The legislative news service Stateline has a good roundup today on states matching the federal Earned Income Tax Credit.
This was a big issue in this year's legislative session, when Washington became the first non-income-tax state to approve a state match for the federal tax checks.
A total of 24 states now have such a program, Stateline's Christine Vestal reports, ranging from 3.5 percent state match in North Carolina to 32 percent in Vermont. (Washington, D.C.'s match is 35 percent, and Wisconsin has a unique approach, with a state match ranging from 4 percent for a family with one child to 43 percent with three children.)

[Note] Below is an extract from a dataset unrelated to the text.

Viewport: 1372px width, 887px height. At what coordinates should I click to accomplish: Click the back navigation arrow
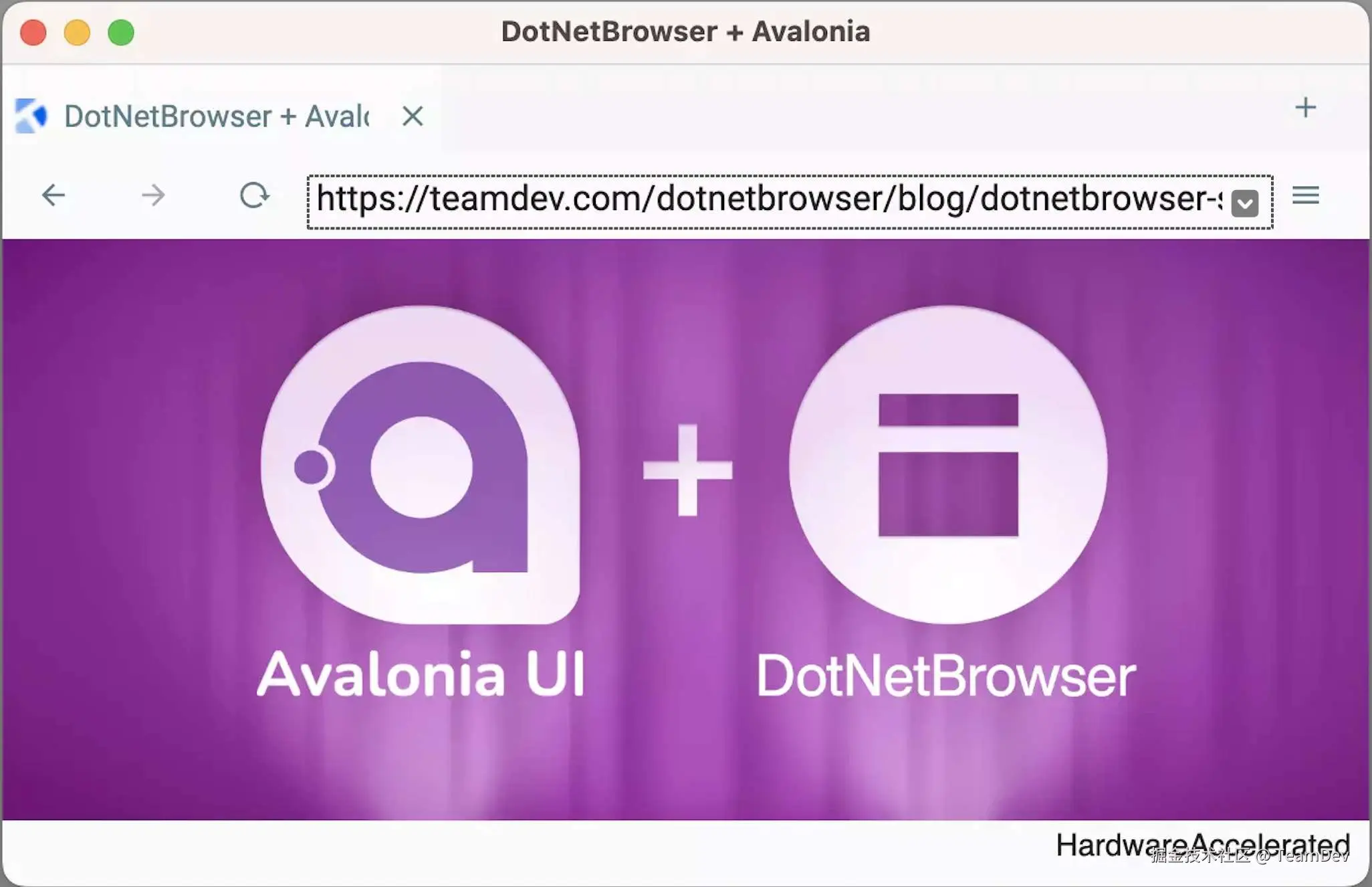[54, 195]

Washington State, however, is the first state without an income tax to try this. Writes Vestal:
Experts say the new law (scheduled to take effect in 2009 for the 2008 tax year) could open the door for eight other states — Alaska, Nevada, New Hampshire, Wyoming, South Dakota, Tennessee, Texas and Florida — with no income tax.
And later in the story:
As a result of the recent surge in new state EITCs and expansions of existing programs in eight states, benefits will reach 2.5 million more people than in 2006, bringing the total number who benefit from state EITCs to 7.8 million. New laws since 2006 have increased state benefits by $617 million, raising the total state benefits to $2.2 billion, according to data provided by the Center on Budget and Policy Priorities (CBPP).
The state tax benefits are designed to supplement the federal EITC, which amounted to $43.3 billion in 2007 and is expected to total $44.7 billion this year – more than the government spends on either Food Stamps or welfare.
“EITCs basically increase the take-home pay of low-income workers,” said Elizabeth Kneebone of the Brookings Institution. “That’s especially important now because wages have stagnated since 2000, and food, energy and housing prices have been rising. The extra money in workers’ pockets helps fill the gap,” she said.
Republican lawmakers in Washington say the state is moving too fast. They cite a $2 billion to $2.4 budget deficit projected in the 2009-2011 budget cycle, and say the new program -- tentatively slated to start next year -- would only worsen that.